GBS is serious and it hits hard and fast.  It's one of those things that once the baby has it, it's really hard to treat it, even with our modern medicine.  The best way is to prevent it in the first place.  I work in OB, and one of the nurse friends I work with came in a couple years ago in precip labor.  Her water broke in the car on the way to the hospital.  She delivered less than 10 minutes from walking onto the floor, and there were no vaginal checks before her delivery.  The fact that her membranes were intact and there were no vaginal checks would make you think she was "safe".  However, her baby quickly became severely ill with GBS and spent 3 weeks in the NICU.  It was her 3rd baby, and she often jokes that her birth with the least interventions gave her the sickest child (her other births were IND, epi, etc)

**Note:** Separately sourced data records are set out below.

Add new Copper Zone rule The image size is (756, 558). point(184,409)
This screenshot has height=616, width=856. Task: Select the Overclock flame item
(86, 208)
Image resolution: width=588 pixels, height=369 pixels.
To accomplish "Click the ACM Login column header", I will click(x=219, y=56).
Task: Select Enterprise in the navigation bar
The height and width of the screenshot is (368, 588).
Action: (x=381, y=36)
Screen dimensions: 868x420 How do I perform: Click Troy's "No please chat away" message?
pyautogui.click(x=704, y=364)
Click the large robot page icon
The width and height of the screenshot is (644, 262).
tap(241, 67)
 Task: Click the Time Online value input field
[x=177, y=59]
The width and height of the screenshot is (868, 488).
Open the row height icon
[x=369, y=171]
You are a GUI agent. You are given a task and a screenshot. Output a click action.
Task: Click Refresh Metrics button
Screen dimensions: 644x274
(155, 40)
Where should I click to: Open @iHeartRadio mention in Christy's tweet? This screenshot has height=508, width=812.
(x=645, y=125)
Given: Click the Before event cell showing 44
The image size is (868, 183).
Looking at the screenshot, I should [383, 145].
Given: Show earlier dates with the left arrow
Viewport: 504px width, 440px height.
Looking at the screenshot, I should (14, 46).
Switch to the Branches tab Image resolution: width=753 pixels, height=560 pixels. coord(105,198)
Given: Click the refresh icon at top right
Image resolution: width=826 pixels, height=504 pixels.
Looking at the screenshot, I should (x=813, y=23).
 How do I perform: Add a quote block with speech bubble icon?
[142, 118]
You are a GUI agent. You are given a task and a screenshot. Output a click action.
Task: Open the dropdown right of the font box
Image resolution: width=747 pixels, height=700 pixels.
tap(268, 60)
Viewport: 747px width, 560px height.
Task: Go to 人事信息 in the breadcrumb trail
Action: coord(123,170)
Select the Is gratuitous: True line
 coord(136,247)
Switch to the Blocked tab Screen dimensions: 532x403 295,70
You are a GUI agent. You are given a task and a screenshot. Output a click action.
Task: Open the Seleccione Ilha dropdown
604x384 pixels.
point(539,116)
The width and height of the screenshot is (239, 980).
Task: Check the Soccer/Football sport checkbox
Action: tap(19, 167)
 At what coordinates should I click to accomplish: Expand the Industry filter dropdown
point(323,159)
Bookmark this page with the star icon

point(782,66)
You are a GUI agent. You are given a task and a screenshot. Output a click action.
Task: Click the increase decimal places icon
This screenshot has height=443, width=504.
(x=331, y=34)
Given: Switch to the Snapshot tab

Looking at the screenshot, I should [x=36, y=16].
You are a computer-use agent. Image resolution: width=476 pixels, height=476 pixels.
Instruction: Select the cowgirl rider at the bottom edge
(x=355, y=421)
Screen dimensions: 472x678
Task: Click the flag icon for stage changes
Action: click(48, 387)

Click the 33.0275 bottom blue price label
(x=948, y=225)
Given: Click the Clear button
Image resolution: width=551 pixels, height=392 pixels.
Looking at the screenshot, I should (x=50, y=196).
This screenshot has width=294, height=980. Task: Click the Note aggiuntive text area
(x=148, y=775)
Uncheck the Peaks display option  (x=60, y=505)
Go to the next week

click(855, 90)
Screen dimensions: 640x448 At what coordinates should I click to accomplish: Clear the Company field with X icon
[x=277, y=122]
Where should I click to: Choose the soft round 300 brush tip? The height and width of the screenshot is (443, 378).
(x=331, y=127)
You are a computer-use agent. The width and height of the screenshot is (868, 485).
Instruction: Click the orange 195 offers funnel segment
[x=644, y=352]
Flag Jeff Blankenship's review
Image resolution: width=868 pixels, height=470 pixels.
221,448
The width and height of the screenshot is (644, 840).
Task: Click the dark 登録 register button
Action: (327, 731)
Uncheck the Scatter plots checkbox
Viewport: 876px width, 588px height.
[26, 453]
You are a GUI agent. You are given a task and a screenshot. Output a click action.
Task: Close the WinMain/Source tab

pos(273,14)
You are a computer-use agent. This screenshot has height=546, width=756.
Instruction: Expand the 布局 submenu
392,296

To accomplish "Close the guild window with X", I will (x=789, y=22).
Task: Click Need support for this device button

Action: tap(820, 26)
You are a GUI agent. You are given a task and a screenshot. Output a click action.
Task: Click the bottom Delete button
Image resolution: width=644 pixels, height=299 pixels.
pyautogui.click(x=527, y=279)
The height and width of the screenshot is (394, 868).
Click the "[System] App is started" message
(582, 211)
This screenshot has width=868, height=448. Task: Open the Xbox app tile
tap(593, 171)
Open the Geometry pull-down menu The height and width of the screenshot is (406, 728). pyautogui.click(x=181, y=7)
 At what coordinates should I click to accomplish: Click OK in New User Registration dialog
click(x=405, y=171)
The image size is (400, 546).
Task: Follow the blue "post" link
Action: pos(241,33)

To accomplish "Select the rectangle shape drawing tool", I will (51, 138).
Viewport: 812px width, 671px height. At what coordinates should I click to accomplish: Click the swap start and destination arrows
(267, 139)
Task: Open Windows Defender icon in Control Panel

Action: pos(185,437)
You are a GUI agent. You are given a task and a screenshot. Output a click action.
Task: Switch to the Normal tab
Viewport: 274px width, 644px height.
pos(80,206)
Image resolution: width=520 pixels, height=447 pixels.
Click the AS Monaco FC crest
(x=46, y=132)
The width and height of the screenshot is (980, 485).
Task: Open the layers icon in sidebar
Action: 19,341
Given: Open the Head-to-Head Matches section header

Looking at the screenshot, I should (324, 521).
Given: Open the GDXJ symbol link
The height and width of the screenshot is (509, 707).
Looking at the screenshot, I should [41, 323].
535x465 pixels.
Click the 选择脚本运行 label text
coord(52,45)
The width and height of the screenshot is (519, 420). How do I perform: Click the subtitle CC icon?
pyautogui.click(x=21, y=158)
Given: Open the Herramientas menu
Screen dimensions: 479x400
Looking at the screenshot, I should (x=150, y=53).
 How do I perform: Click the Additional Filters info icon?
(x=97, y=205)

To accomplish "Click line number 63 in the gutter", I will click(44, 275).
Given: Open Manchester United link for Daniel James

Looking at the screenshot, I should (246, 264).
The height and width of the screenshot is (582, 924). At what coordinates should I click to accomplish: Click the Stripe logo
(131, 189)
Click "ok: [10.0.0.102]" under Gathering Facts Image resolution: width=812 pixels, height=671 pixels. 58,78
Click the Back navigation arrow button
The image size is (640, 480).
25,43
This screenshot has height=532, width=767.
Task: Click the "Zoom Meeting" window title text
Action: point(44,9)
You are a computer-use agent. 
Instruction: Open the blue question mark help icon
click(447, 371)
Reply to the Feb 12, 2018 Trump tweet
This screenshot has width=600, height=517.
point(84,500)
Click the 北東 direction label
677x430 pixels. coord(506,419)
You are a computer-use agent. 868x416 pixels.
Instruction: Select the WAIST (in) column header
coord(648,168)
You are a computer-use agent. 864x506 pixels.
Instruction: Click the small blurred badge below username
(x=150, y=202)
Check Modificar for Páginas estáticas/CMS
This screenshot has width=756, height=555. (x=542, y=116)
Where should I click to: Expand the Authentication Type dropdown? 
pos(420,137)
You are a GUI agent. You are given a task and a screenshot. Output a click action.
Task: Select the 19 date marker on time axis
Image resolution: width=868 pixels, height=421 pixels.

Just saying that even the best scenario (as far as risk factors) does not protect you as well as IV antibiotics have been proven to.

 

There is a lot of information on

http://www.groupbstrepinternational.org/index.html

 

And here is a GBS homebirth story to consider (family treated with "alternative" treatments....garlic, etc)

 

http://hurtbyhomebirth.blogspot.com/2011/03/wrens-story-on-1st-anniversary-of-his.html

 

Additionally, a word on hibiclens:

http://skepticalob.blogspot.com/2011/05/wash-your-vagina-out-with-soap.html

 

Just wanting to put an alternative opinion out there.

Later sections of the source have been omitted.